+++ TASK DATA +++

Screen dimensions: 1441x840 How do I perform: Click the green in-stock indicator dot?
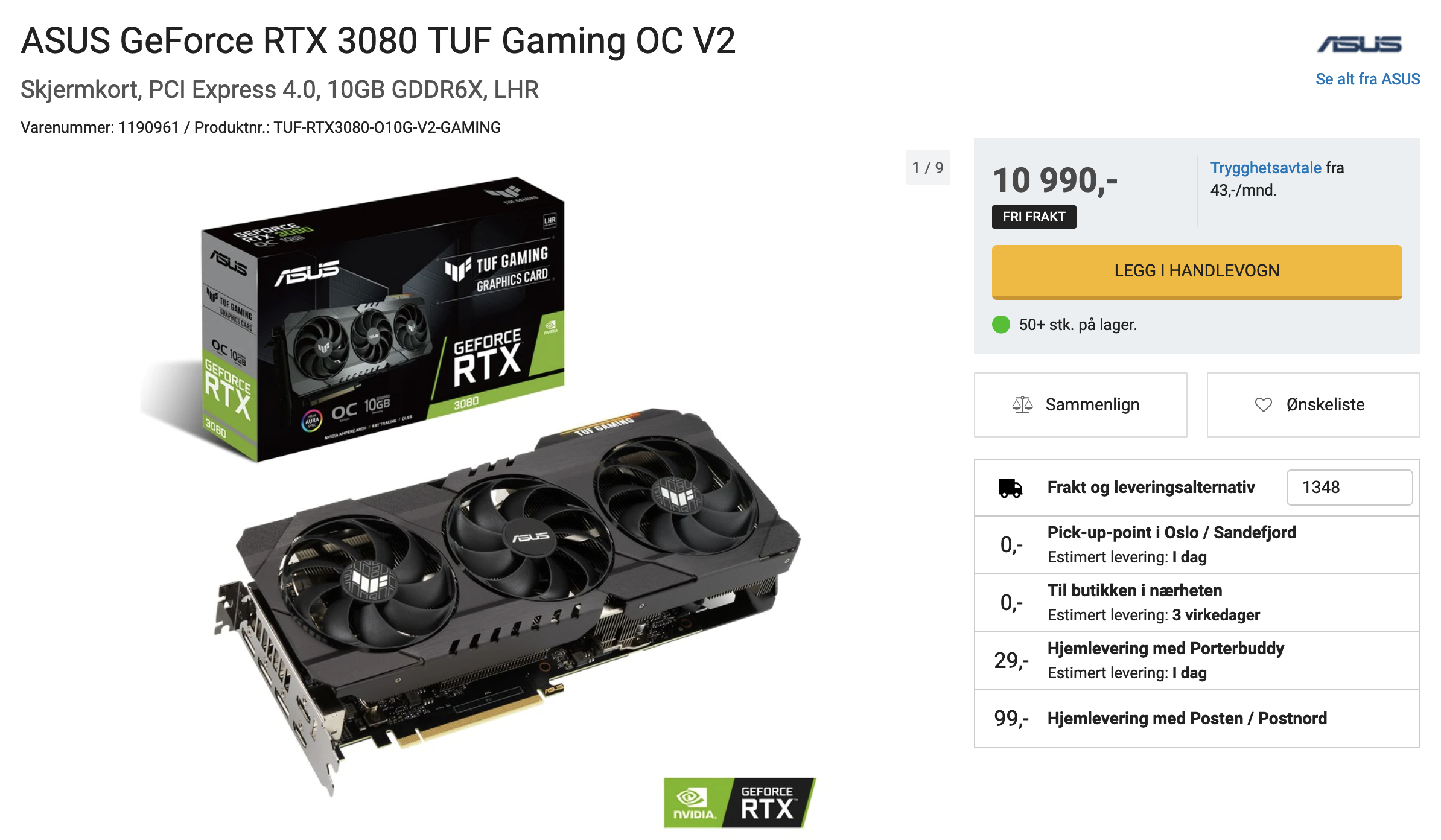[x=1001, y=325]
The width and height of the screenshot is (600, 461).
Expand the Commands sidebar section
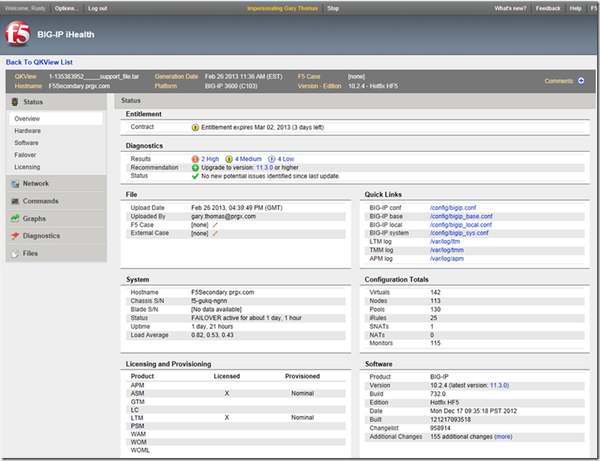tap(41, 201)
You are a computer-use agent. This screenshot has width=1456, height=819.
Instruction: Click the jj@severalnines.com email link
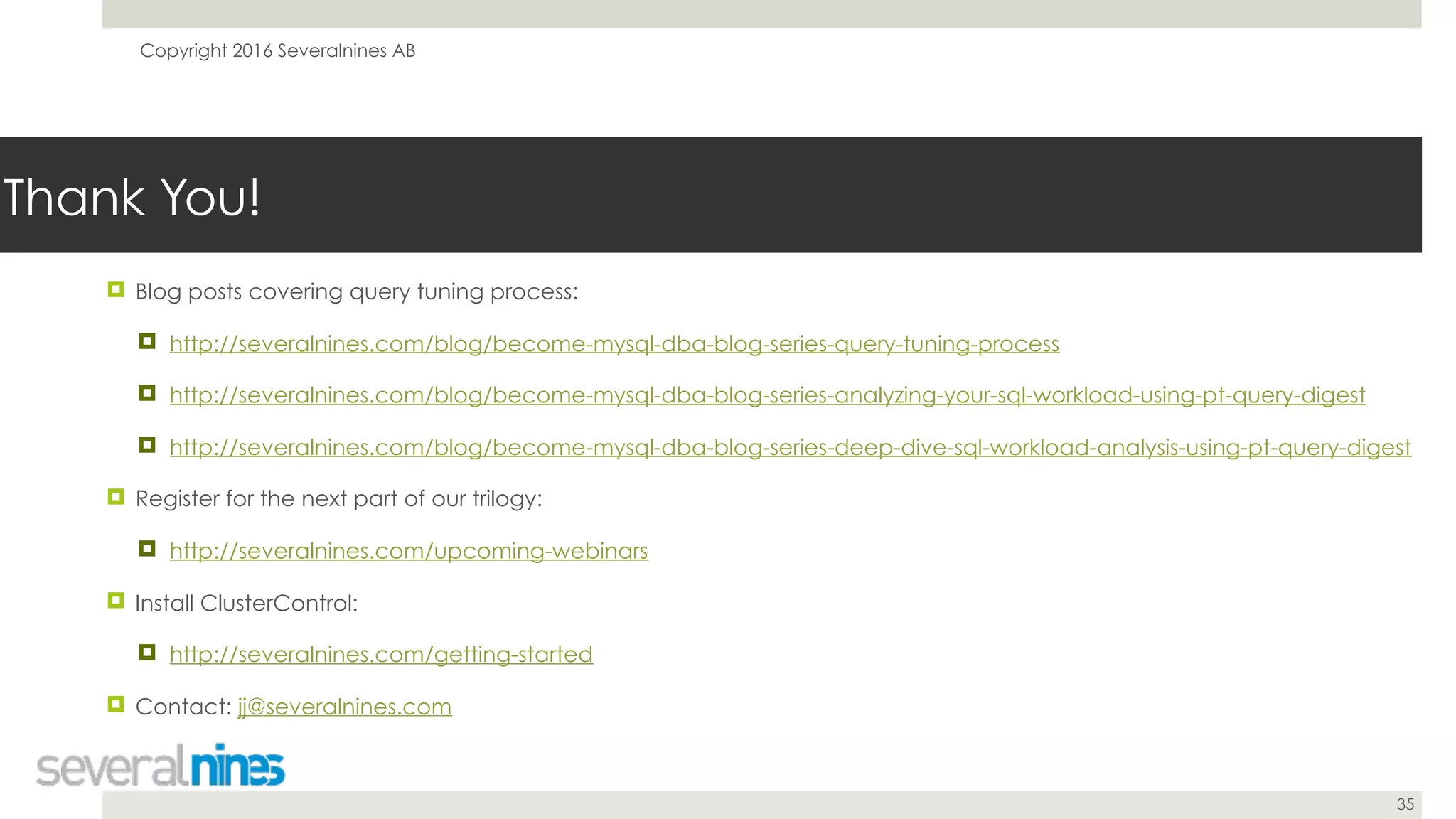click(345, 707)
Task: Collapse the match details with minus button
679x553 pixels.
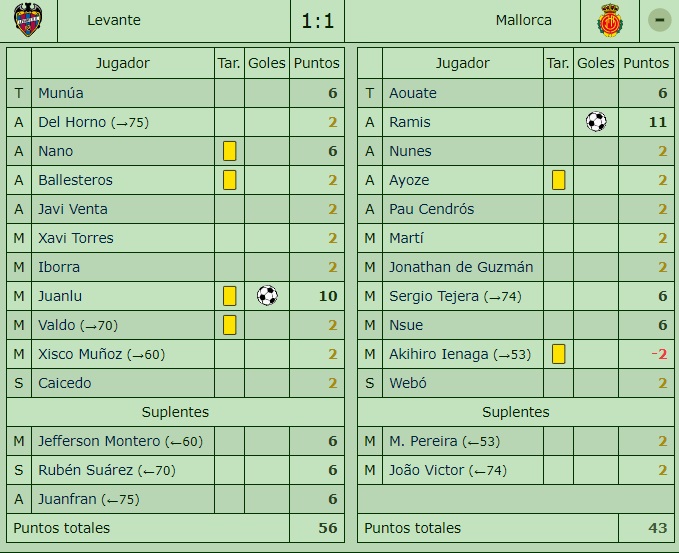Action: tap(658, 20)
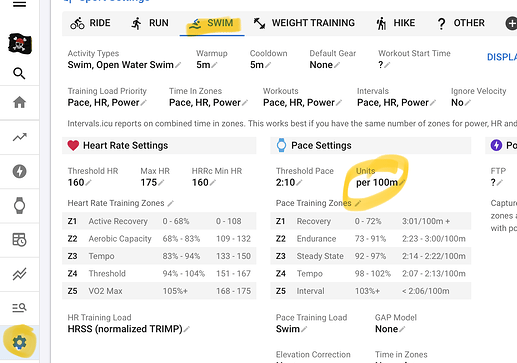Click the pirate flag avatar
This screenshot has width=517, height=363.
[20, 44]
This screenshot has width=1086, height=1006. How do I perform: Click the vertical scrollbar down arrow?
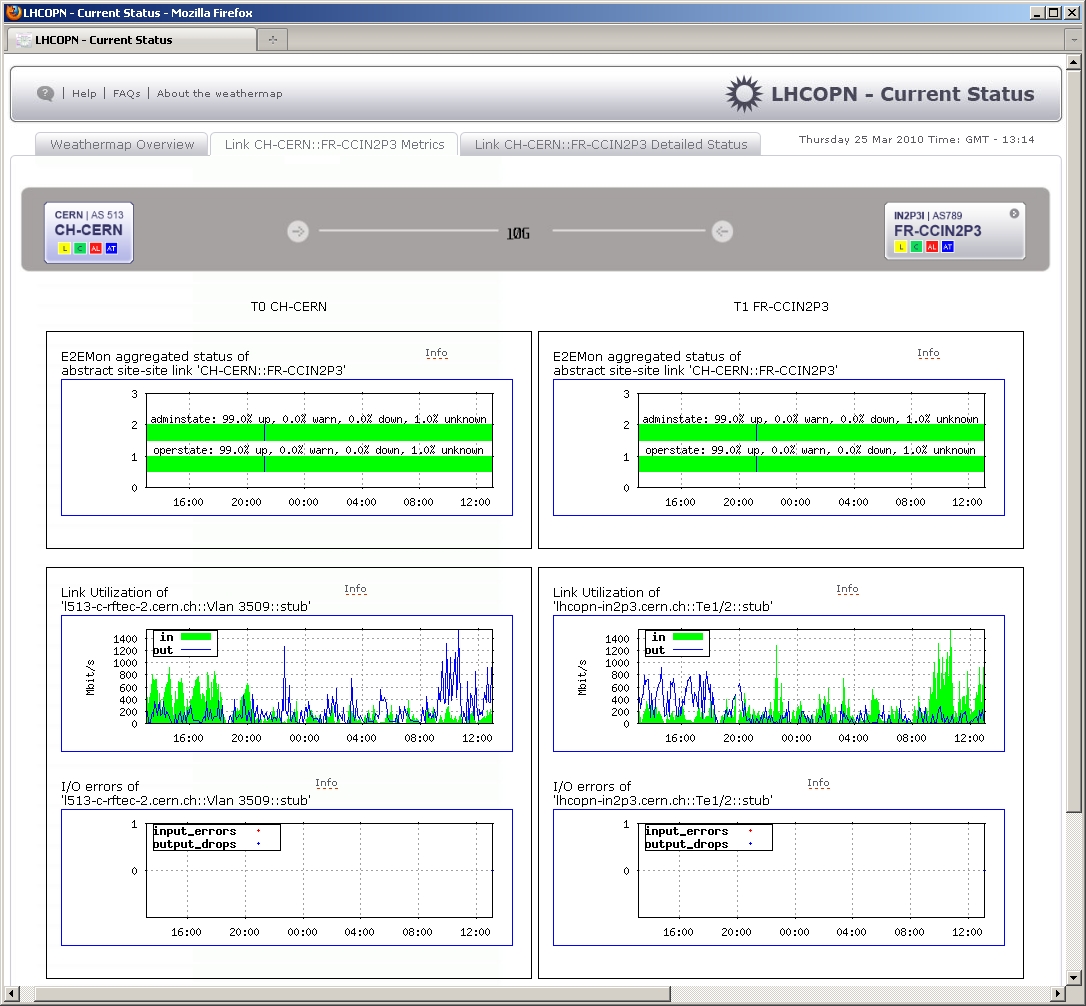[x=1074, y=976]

+++
+++ TASK DATA +++

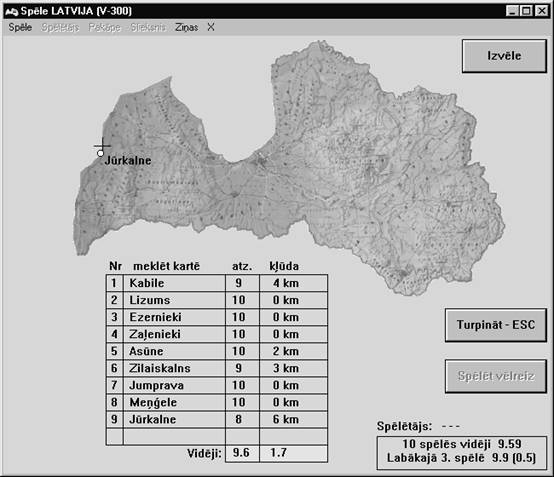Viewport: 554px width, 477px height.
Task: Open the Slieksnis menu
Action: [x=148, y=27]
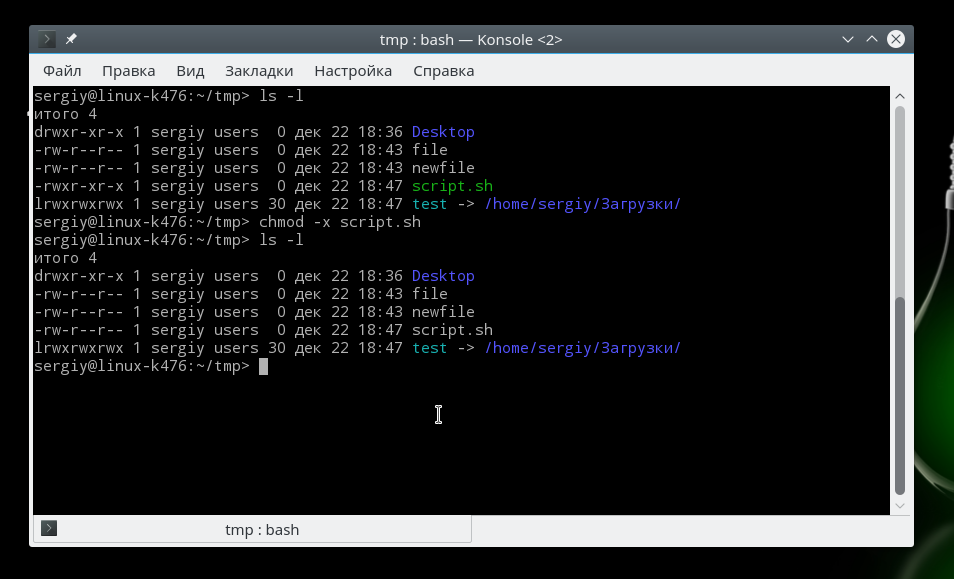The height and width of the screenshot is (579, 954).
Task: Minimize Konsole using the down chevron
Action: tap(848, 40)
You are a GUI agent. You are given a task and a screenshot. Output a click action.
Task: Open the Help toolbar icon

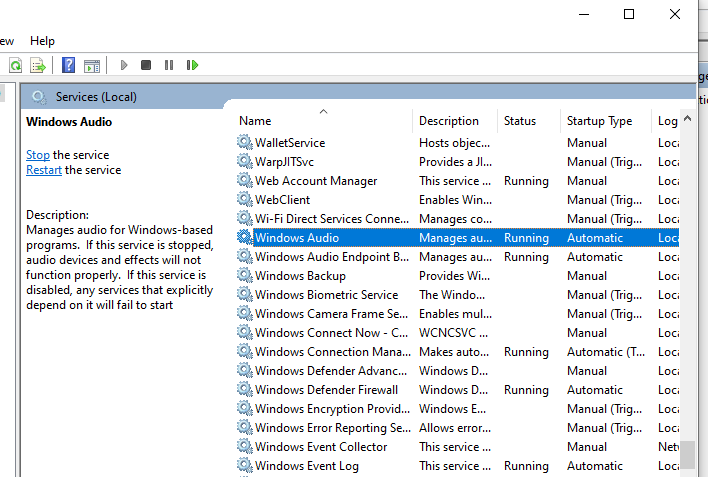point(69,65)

+++

§ WORK REQUIRED:
In the records above, find each line that mentions the word "agent", and copy it.

§ SOLUTION:
You are a computer-use agent. This screenshot has width=1456, height=819.
You are a GUI agent. You are given a task and a screenshot. Output a click action.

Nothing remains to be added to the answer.